Monday, February 8, 2010

Chicken in a Bag

Have you ever cooked a chicken in a paper grocery bag? I have. I have also cooked fish and beef in a paper grocery bag. This cooking technique was shared by a friend who grew up in Shreveport, Louisiana. I loved it. I added spices and sometimes vegetables. I folded it carefully and securely. Yum! It was a sure way to make a delicious, fuss-free meal. It was not until much later that I learned this is not a good idea. It is not considered safe to put a flammable paper bag into a hot oven. Even if the steam from the contents seemed to make it relatively safe, and I wondered if this was just a recommendation from the makers of oven cooking bags or baking parchment, and I loved reusing my paper grocery bags, I stopped.  
So I was delighted to discover these chickens at the GriggsDakota Grocery. There were three flavors to choose from:  mesquite, sweet barbeque, and lemon pepper.
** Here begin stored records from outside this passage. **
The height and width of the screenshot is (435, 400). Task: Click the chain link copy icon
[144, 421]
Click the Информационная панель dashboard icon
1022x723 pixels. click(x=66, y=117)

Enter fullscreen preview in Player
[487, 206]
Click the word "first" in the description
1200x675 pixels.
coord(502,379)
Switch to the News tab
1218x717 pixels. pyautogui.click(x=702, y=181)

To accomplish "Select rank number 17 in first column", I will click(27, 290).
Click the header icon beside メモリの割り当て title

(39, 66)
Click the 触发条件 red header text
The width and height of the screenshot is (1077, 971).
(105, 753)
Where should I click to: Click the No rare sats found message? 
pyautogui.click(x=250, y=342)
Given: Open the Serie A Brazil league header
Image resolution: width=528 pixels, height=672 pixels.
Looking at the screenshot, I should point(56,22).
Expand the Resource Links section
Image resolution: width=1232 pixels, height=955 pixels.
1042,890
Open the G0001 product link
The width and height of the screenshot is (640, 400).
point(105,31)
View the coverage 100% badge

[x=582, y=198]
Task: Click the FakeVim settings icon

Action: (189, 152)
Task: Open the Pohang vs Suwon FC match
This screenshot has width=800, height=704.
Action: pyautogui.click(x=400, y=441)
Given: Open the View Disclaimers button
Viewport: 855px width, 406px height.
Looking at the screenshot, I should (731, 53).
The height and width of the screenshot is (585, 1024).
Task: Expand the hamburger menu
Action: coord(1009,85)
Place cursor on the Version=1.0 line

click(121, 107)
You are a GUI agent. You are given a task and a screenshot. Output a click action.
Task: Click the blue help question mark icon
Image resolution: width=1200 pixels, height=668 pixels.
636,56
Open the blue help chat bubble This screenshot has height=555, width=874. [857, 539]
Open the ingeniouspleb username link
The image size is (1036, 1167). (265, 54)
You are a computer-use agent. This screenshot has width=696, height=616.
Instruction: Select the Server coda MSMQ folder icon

There are clear instructions on the back and lots of good ideas. These are a special treat at our house and my family eats larger portions than the package indicates. I like to cook up more than enough when the oven is on, because leftovers are easy to use up.
To bake you remove the plastic wrapper and find the magic cooking bag inside. There is a pop up timer in each chicken, so doneness involves no guesswork. I bake them a little longer than the package directs, but that may be because we never bake just one!
Potatoes bake in the same oven for this meal.
I forgot to cut the slits in the bags, so the chicken did not brown. I removed the skin before serving. That is probably the healthier way for most of us to eat it anyway. For this meal I removed all of the meat from the bones before putting the chicken on a platter. I then boiled up the bones for soup and after skimming off the fat, added the drippings to the chicken broth. Vegetables, rice and some seasonings resulted in tasty soup for the next day's noon meal.
Cutting slits in the bags results in a beautiful brown skin. Read and follow package directions to achieve a fine result. 
Fresh green beans were a winter treat on a recent Sunday. I stir fried them for a couple minutes, then turned off the heat and covered the pan to let them steam to a delicious finish. After this dinner I received compliments and questions which is always fun. No secret recipes here! In GriggsDakota we love to share ideas and recipes!